For some, Christmas means the joy of spending time with loved ones, but not for the Vuillard family. In Arnaud Desplechin's blackly comic A Christmas Tale, instead of eggnog, vinegar and bile flow at the family get-together when estranged son Henri (Mathieu Amalric, the latest Bond villain in Quantum of Solace) returns for the holidays. His mother, Junon (French legend Catherine Deneuve), has cancer, and Henri may be the bone marrow donor match that could save her life. Oldest daughter Elizabeth (Anne Consigny, The Diving Bell and the Butterfly) is equally unhappy to see her brother; he has been an emotional and financial drain on the family, and she had him legally banished from the family six years ago. But with his return, old wounds are freshly opened as the entire family gathers for what could be their last Christmas together.

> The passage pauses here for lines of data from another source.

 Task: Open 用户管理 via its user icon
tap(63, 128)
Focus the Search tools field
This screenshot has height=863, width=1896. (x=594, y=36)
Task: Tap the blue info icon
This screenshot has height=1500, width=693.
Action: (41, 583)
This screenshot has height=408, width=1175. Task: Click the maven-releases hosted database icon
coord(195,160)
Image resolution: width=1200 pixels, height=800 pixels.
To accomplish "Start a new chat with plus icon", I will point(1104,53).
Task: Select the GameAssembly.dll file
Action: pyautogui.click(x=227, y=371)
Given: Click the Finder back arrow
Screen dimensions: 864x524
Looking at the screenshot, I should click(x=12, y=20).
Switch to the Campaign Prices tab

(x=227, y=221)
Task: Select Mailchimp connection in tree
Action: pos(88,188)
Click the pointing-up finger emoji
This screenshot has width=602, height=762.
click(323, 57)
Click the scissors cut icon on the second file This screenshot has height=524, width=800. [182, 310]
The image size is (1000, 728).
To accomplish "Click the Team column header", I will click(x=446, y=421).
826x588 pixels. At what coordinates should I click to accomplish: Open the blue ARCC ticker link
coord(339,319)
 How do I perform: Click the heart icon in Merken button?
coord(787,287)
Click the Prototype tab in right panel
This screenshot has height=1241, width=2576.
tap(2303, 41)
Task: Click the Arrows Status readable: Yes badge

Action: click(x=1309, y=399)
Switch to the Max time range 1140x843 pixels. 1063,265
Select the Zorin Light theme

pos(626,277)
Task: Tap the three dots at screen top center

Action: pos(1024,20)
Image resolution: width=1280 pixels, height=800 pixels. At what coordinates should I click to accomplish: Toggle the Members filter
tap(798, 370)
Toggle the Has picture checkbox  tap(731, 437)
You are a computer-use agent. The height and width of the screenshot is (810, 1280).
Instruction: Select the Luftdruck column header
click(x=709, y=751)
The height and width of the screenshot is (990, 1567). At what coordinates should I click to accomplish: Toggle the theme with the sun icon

An official selection at the Cannes Film Festival, a New York Times Critics' Pick, and nominated for 9 César Awards, A Christmas Tale is well served by its knockout ensemble cast and creative team. Director Desplechin (Kings and Queen) strikes a perfect balance between uncomfortable family moments and unruly comedy, and his postmodern filmmaking style is perfectly suited to the material. The film is not destined to be a feel-good holiday classic à la It’s a Wonderful Life, but A Christmas Tale is a lively, capricious, mischievous ensemble delight.

 

152 minutes

Frozen River (2008)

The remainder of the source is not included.